Monro et al. (1984) identified foods which provoked
migraine in 9 patients. The patients were then given either sodium cromoglycate
or placebo orally in a double-blind format, with foods previously identified
as provocants. Patients given sodium cromoglycate experienced significantly
less migraine symptoms than the placebo group, supporting the hypothesis
of food-allergic etiology in migraine.
Mansfield et al. (1985) studied food allergy as a
cause of migraine. Skin testing, elimination diets, double-blind challenges,
and measurement of plasma histamine were performed on 43 adults with recurrent
migraine. Thirteen subjects experienced 66% or greater reduction in headache
frequency while on a diet free of milk, egg, corn and wheat. Double-blind
challenges in 5 of 7 patients provoked migraine whereas placebo challenges
produced none. The authors concluded, "In patients with chronic recurrent
migraine, evaluation of the role of foods in causing their disease appears
a worthwhile undertaking." (p. 129)
Hughes et al. (1985) utilized a nutritionally supported
fast (NSF) and nutritional supportive diet (NSD) in the assessment and
treatment of migraine. All 19 patients in the study showed exacerbation
of symptoms during the fast followed by nearly complete relief of symptoms
which the researchers interpreted as indicative of addictive withdrawal
associated with food sensitivities. Longitudinal results (3 to 18 months)
continued to show improvement in all 19 patients.
In seeking to understand how dietary etiology is
related to the obvious central nervous system manifestations of migraine,
the immune system has been cited as a possible pathophysiological link.

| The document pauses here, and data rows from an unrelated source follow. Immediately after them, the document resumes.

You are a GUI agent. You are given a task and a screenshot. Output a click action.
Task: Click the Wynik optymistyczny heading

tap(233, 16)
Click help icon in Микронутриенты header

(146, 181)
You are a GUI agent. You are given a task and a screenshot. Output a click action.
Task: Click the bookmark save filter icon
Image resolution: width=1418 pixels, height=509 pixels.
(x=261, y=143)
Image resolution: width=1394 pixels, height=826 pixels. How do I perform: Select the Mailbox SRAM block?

The work of Martelletti et al. (1993) supports the hypothesis of an altered
immune status in migraine without aura. Migraine may be due to a dysregulation
of the bidirectional homeostasis actively operating between the immune
system and central nervous system.
As an overview, Mansfield's (1987) excellent review
of food allergy in migraine is highly recommended for anyone seeking an
historical and conceptual overview of diet and migraine. A more general
overview which reviews the role of food allergies, chemical components
of foods, hypoglycemia, and taste aversion in migraine pathophysiology
is provided by Perkin and Hartje (1983).
NEUROVASCULAR ASPECTS OF MIGRAINE
As inviting as the dietary migraine hypothesis is,
it still does adequately explain the obvious neurovascular aspects of migraine.
In other words, what is the connection between the gut and the head in
migraine? Usually, gastrointestinal features of migraine are simply regarded
as side-effects of a primary central nervous system pathology.

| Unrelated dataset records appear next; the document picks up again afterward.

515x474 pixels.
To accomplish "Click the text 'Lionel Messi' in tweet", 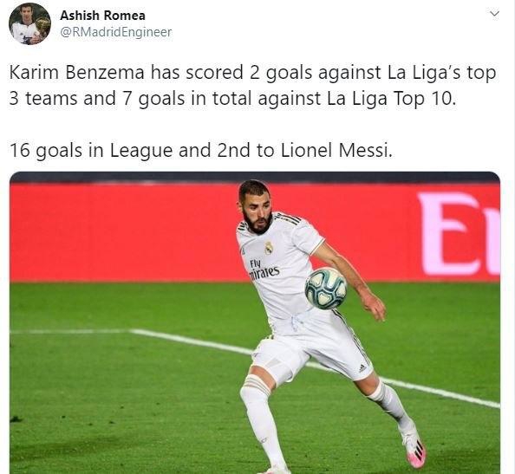I will (336, 151).
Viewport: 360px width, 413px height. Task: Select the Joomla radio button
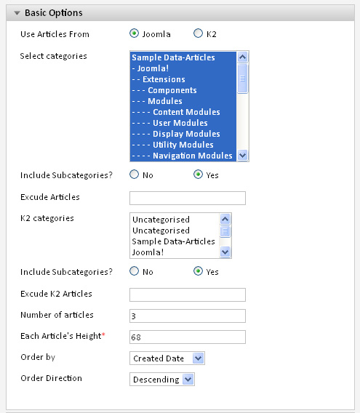[x=134, y=33]
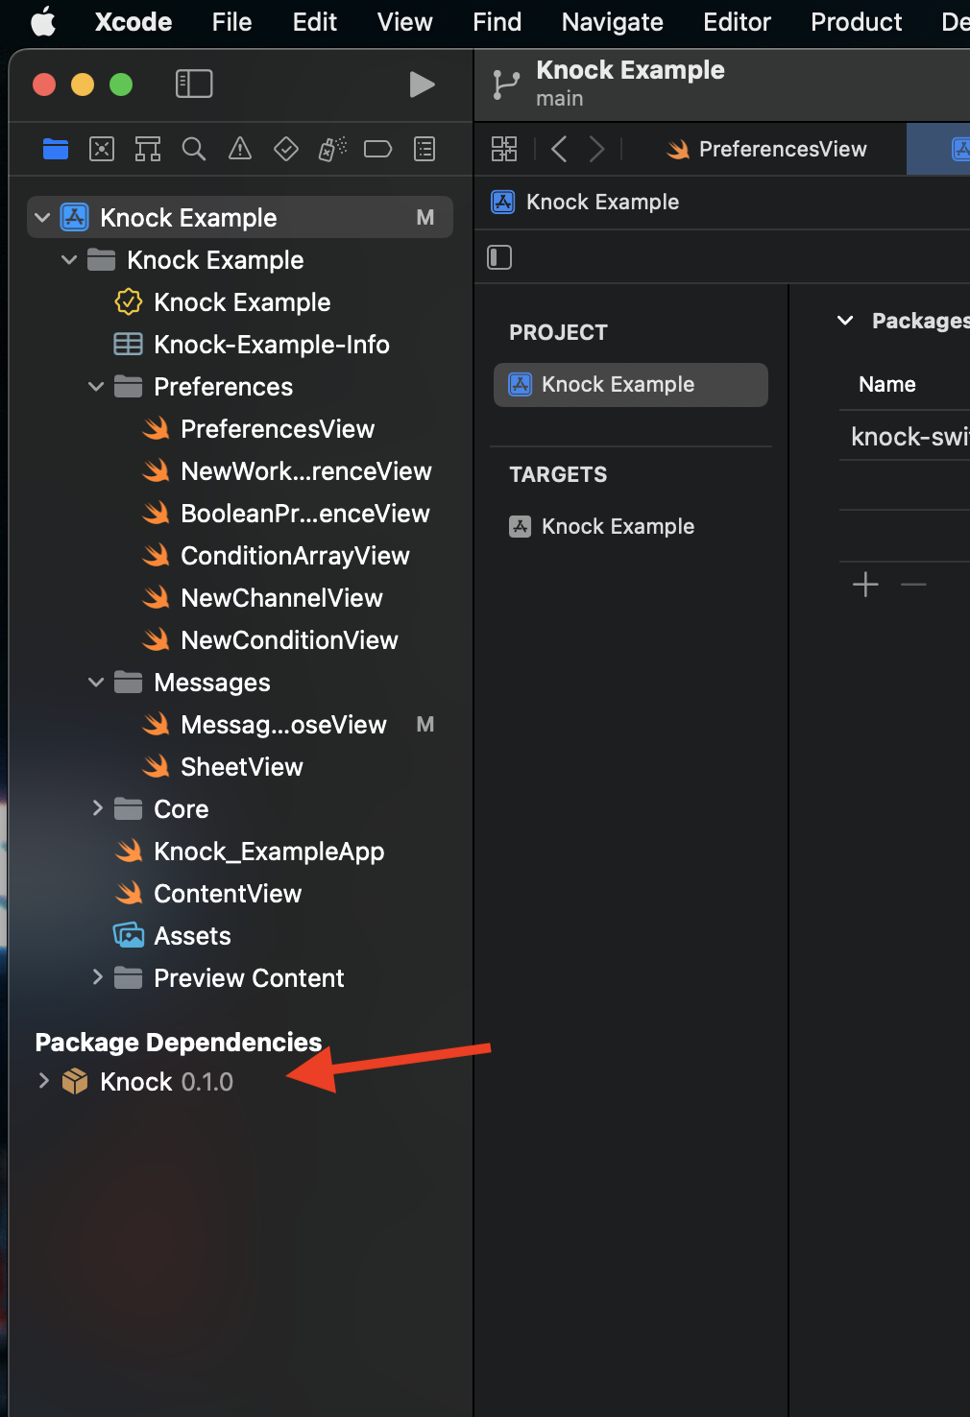The image size is (970, 1417).
Task: Open the Source Control navigator
Action: click(101, 149)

There are two basic approaches to making the connection
between intestinal causes (such as food allergies) and neurovascular symptoms.
The chemical theory postulates that circulating substances produced in
the gut trigger neurological reactions. "In simplest terms, the interaction
of an allergen with IgE-specific antibody on a MAST cell leads to a cascade
of events directed by a series of released mediators. A possible role for
some of these mediators in the pathogenesis of the vasoconstriction and
vasodilation of migraine is likely" ( Mansfield, 1987, p. 315).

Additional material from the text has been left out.